6 Quick HTML Fixes for Increasing Website Loading Times
By Gary Stevens ; November 10th, 2017

As internet speeds increase around the world, it seems that we only get more impatient when it comes to pages that load slowly. This is especially true if we are looking at sites on our phones, where a web page that takes longer than a few seconds to load can be very frustrating.

Designing a fast website need not be that difficult. There are some basic principles to bear in mind when designing and optimizing your site. It should be clean, and as minimal as possible. It should have a logical design that allows users to reach the pages they are looking for quickly and easily.

Beyond this, there are some basic things you can do to improve your sites' speed. One of the easiest is to have a look at the basic code your site runs on - the HTML - and ruthlessly eliminate unnecessary bits of code.
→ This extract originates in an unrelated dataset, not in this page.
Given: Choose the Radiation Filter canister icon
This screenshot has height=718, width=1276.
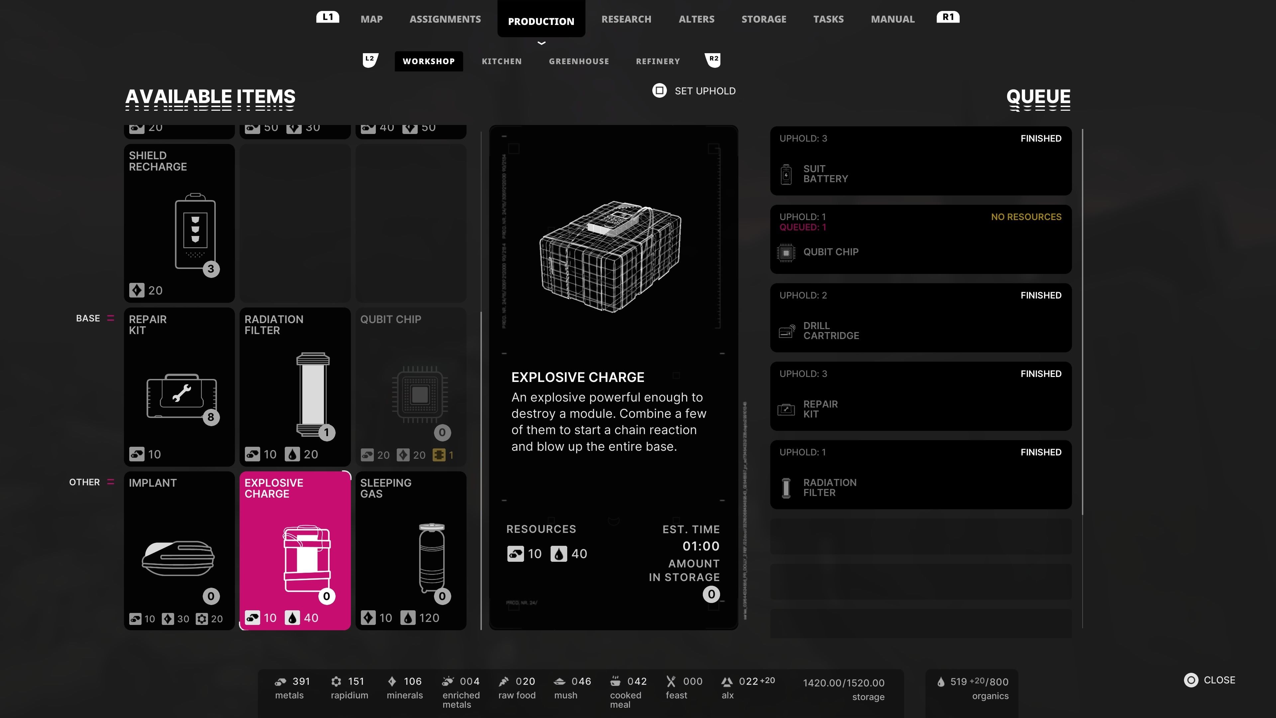Looking at the screenshot, I should (x=313, y=394).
By doing this, you should see your sites' load times improve dramatically. Because you are optimizing the base level of your site, everything from image cropping to payment systems should see an improvement.

Today, I'll take you through 6 ways of optimizing your HTML code.

1. Minify Your HTML

A super quick way of optimizing your HTML code is to use an online, automated code compressor. In the olden days, when HTML was written by hand, developers would write minimal code by instinct. Now that most of us use GUIs for web page design, generated HTML can sometimes be hopelessly inefficient.
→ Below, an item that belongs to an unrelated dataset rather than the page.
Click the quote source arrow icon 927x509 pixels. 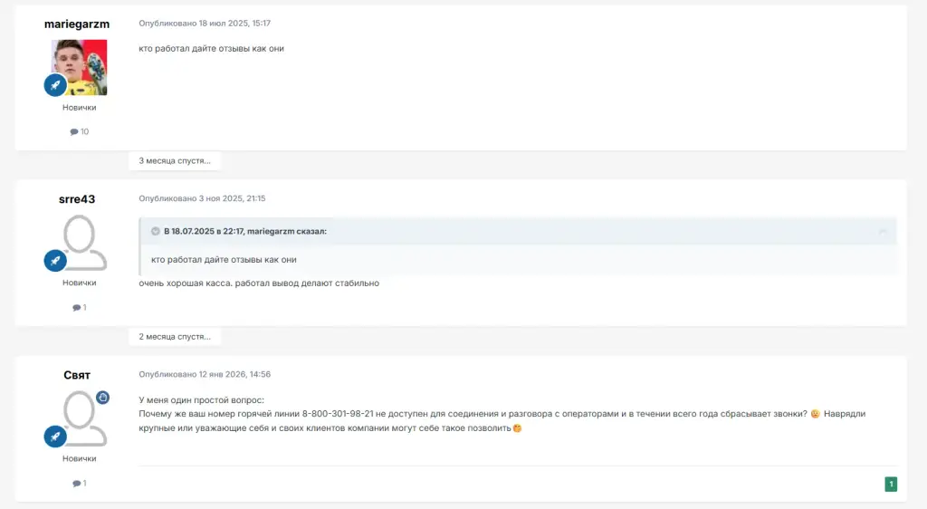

Online code compressors like HTML Compress work on a pretty basic principle, deleting comments and white space out of your code to reduce file sizes and speed up loading times. They can have a big effect on complicated websites that have gone through many revisions.

One downside of such services, however, is that they can make your code pretty hard to read. If you are the type of coder who likes to leave comments for yourself, these will generally be lost.

2. Make CSS and JS Files External

Even a few years ago, there was an unwritten rule of HTML that helped pages to load quickly: keep your CSS and JS files external, invoke the CSS at the beginning of a page, and the JS scripts at the bottom.

In recent years, this rule has begun to be ignored, which is unfortunate. Stick to it, and you will avoid long delays as your browser tries to load your fancy JS script before the important bits of the page.

Bear in mind, however, that by keeping scripts external you are requiring your customers' browsers to load several different files, and if your web host is rubbish this will slow your page down. Check a website like Aussie Hosting for comparisons of hosting speeds to make sure this will not effect you.


3. Eliminate Duplicate Scripts

This might sound like a strange point to make, but have a look at some of your front end pages and you might see that the same JS scripts are being invoked multiple times on the same page. If this applies to you, don't kick yourself - it's actually a pretty common problem on sites that have been through a few revisions.

Not to state the obvious, but each additional instance of a JS script you invoke will slow down your pages, so make sure you only load them once.

In addition, it can be worth making these scripts conditional on other elements of the page, so that they only start when they are required, especially if you have a number of scripts per page.


4. Avoid CSS Expressions

CSS expressions where introduced in IE5, and at that time seemed to be a great invention. They allow you, basically, to set CSS properties on the fly, updating values and parameters dynamically. This made complicated formatting and font-heavy sites a lot easier to design.

The downside is that every time a user renders, re-sizes, or scrolls a page, the CSS is re-evaluated. This can really slow pages down.

There is still  a place for CSS expressions, but my advice would be this - unless you absolutely need to use one, don't.

5. Look At Your Code

Well, duh. It might sound obvious, but only by looking at your code - and I mean in a text editor, not in a GUI - can you truly optimize it. Ideally, you should regularly enough in order to understand how each new piece of HTML works, so you can optimize or delete it as you develop your site further.